Work item: Retype exactly the lines of the listing below from the one with "Instruction: Click the" through the last, both included, and leave every picture out.

[Extracted information Boundary: Start]

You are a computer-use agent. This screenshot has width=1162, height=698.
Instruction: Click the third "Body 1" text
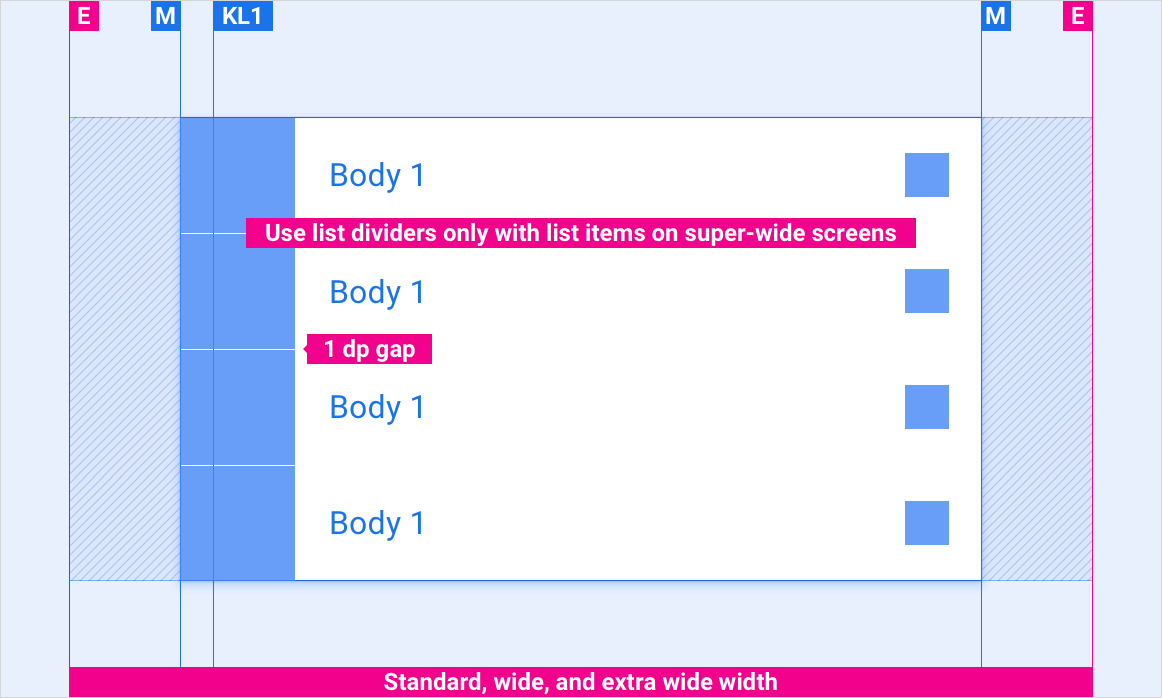click(377, 408)
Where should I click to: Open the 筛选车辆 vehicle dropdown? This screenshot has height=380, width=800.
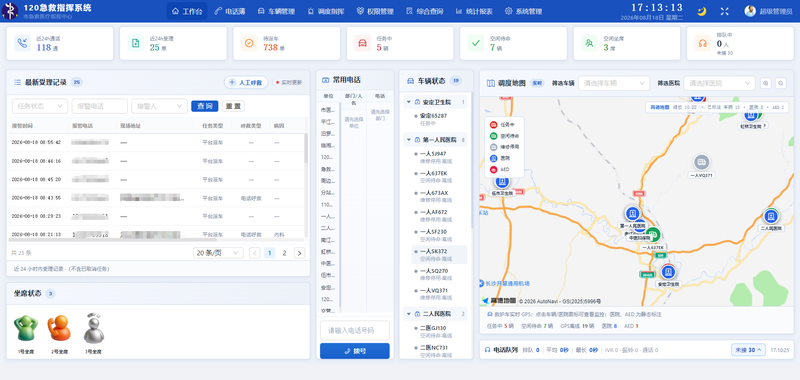614,83
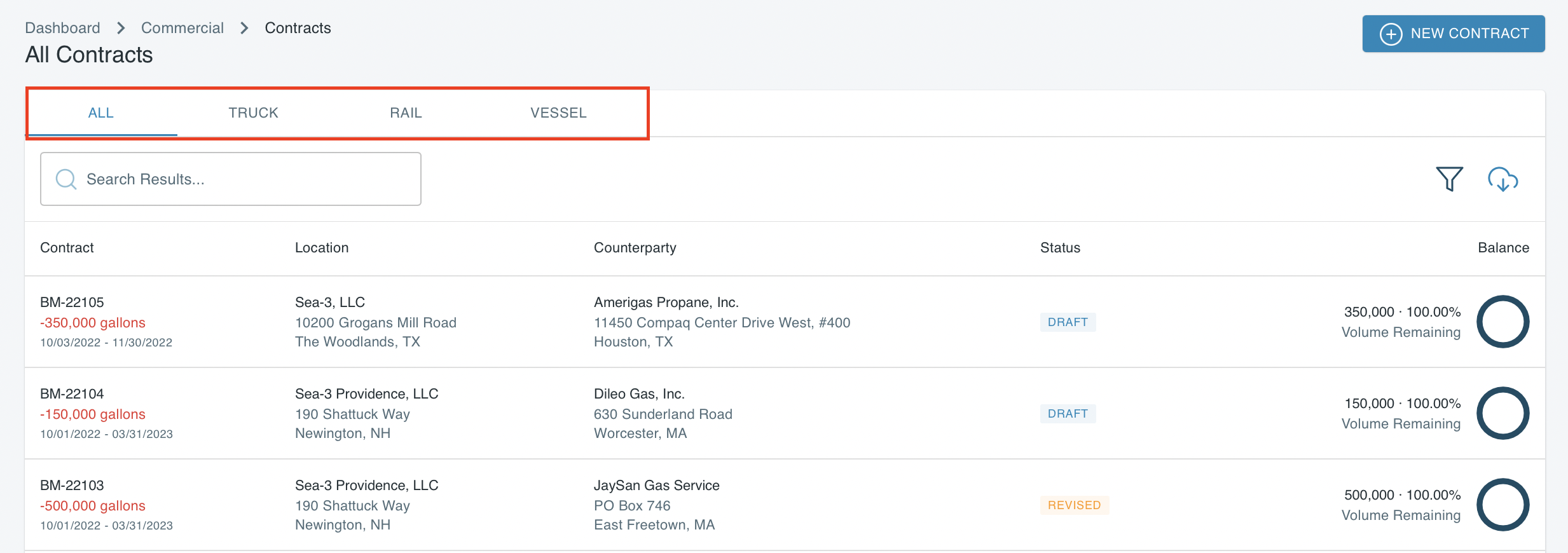Sort by the Contract column header
This screenshot has width=1568, height=553.
pyautogui.click(x=67, y=248)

[Extracted information Boundary: End]

Output of the exercise:
Instruction: Click the third "Body 1" text
click(377, 408)
Where should I click to: Open the 筛选车辆 vehicle dropdown? This screenshot has height=380, width=800.
614,83
Sort by the Contract column header
This screenshot has width=1568, height=553.
pyautogui.click(x=67, y=248)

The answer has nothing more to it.